Back to States-side (that's how Canadians refer to the USA, particularly in Ontario) statistics. James L. Holmes ordered 6,350 rounds of ammunition over the Internet without triggering any alarms. He also acquired, thanks to "freedom", a high-capacity machine gun with a special magazine that holds 100 rounds, not to mention his bullet-proof pants and vest.
All this reminds me at least of the carnage suffered in Norway at the hands of Anders Breivik, who murdered 76 people approximately a year ago. This murderer purchased his ten 30-round magazines from an American supplier over the Internet.
In the USA, approximately 15,000 people die from gun-homicides every year. Despite this, the NRA continues its idiotic argument that the Second Amendment guarantees the citizenry the right to bear arms, Now and then, the facts and the truth need to be observed. Don't count on the NRA recognizing these simple basics of objective argument, but let us persist. The homicide rate in the USA is at most recent count four times that of Canada.
One must, albeit lamentably, admire the skills of the NRA in their success at coercing both parties into cowardly silence and inaction. As a Canadian and therefore an outsider from politics in the USA, I am at a loss to explain how such a vociferous minority could cow the presidential candidates into silence. On the other hand, as a resident of the nation above the 49th parallel, I am free to espouse my opinions and to suggest revisions to the law -- and I offer these recmommdations in the spirit of friendship and camaraderie:
1. Embed a non-erasable serial number within every weapon sold.
2. Embed a GPS within every weapon sold, that cannot be disabled without disabling the weapon itself. Thus we can determine the location of every new weapon at any time. Obviously this would not affect weapons currently held by citizens and gang-bangers, but over the next decade or so, it would seriously impact the sale and distribution of such weapons.
3. As Chris Rock suggested, perhaps we should raise the price of bullets to $5000 per bullet. Granted, this might cause a surge in the traffic of illegal bullets, but we could add to this a prison sentence of, say, five years, for the illegal sale of bullets.
With each passing day, the news grows worse and worse.

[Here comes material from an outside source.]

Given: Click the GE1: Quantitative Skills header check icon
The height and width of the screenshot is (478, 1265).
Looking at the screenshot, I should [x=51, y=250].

An American gunsmith has become the first person to construct and shoot a pistol partly made out of plastic, 3D-printed parts. The creator, who goes by the name HaveBlue and is an AR-15/M16 enthusiast, has reportedly fired 200 rounds with his part-plastic pistol without any sign of wear and tear. HaveBlue's custom creation is a .22-caliber pistol, formed from a 3D-printed AR-15 (M16) lower receiver, and a normal, commercial upper. In other words, the main body of the gun is plastic, while the chamber — where the bullets are actually struck — is solid metal. ... While this pistol obviously wasn't created from scratch using a 3D printer, the interesting thing is that the lower receiver — in a legal sense at least — is what actually constitutes a firearm. This means that people without gun licenses — or people who have had their licenses revoked — could print their own lower receiver and build a complete, off-the-books gun.
Within Canada, various cities have varying levels of crime and gun violence all with the same laws prohibiting them. Stricter laws, or tracking methods, etc., would likely help reduce crime (if such methods are attainable) - but we'd still see those cities with already relatively high rights as seemingly high.
ReplyDeleteI see the path to reducing gun violence as a socioeconomic one. The more we improve inequality of power and money, the more we improve education, the more we improve the mental health of our young, the less violence we'll have.
Sometimes, tighter regulations and laws help, but when it comes to guns I remain a skeptic towards implementing these methods in a way that will have a drastic enough effect on the supply.